*** Opening of INPUT FOR THIS TASK ***
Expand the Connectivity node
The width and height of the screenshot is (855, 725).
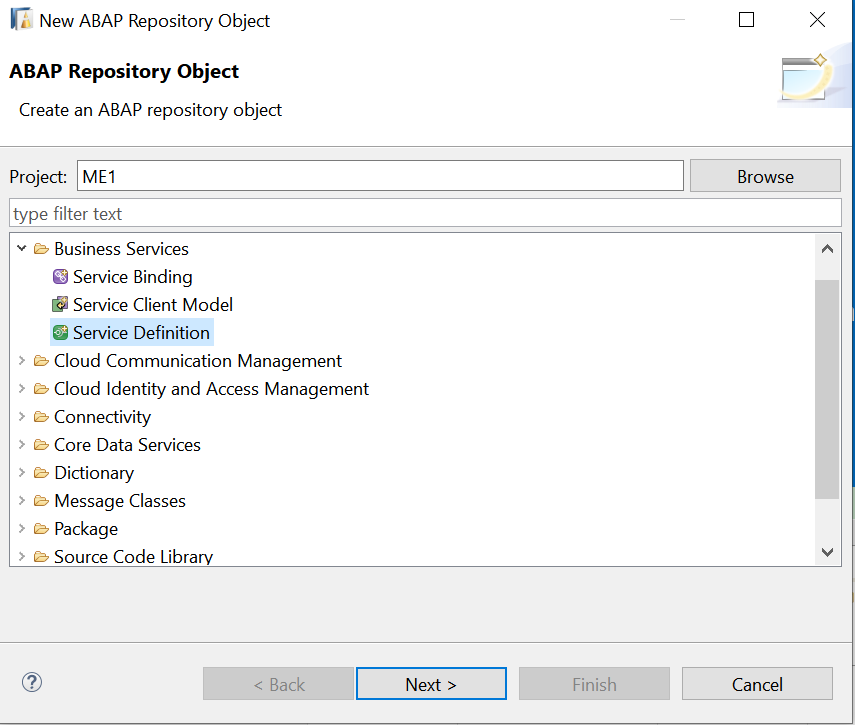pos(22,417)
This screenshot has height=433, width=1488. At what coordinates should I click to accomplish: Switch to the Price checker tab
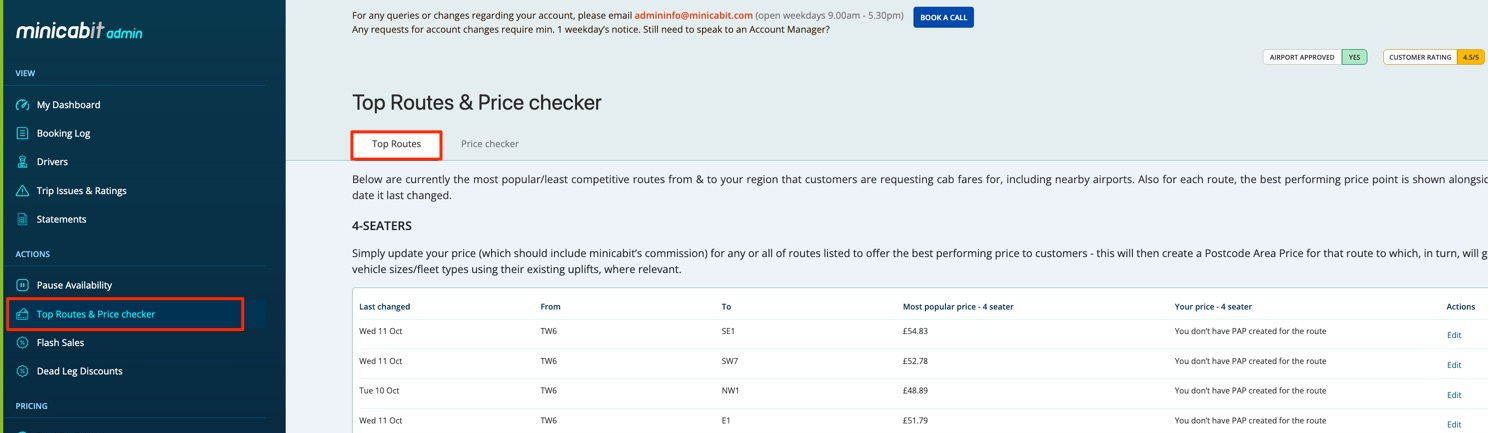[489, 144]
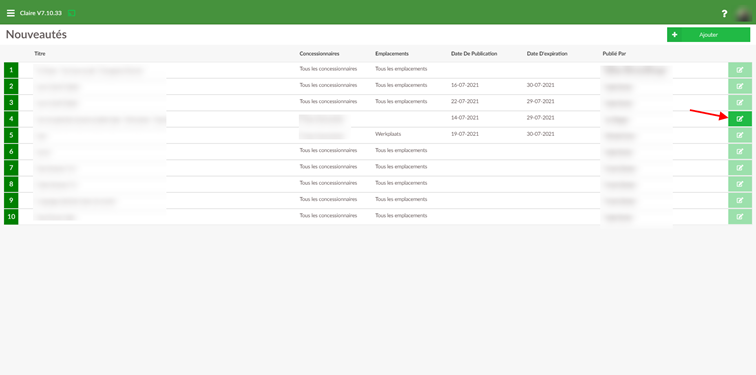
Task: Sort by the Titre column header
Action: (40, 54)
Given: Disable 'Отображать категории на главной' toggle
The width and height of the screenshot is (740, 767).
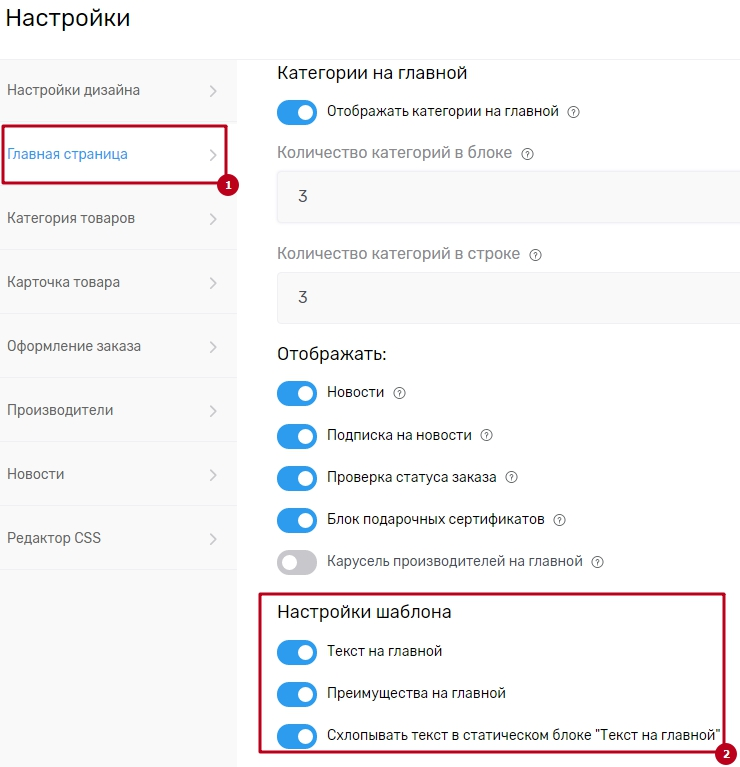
*** Close of INPUT FOR THIS TASK ***
▶ [EXERCISE] Give the records above again in full and exactly, but exclude every picture.

▶ [RESPONSE]
Expand the Connectivity node
The width and height of the screenshot is (855, 725).
pos(22,417)
This screenshot has height=433, width=1488. At what coordinates should I click to accomplish: Switch to the Price checker tab
[489, 144]
Task: Sort by the Titre column header
Action: (40, 54)
Given: Disable 'Отображать категории на главной' toggle
The width and height of the screenshot is (740, 767).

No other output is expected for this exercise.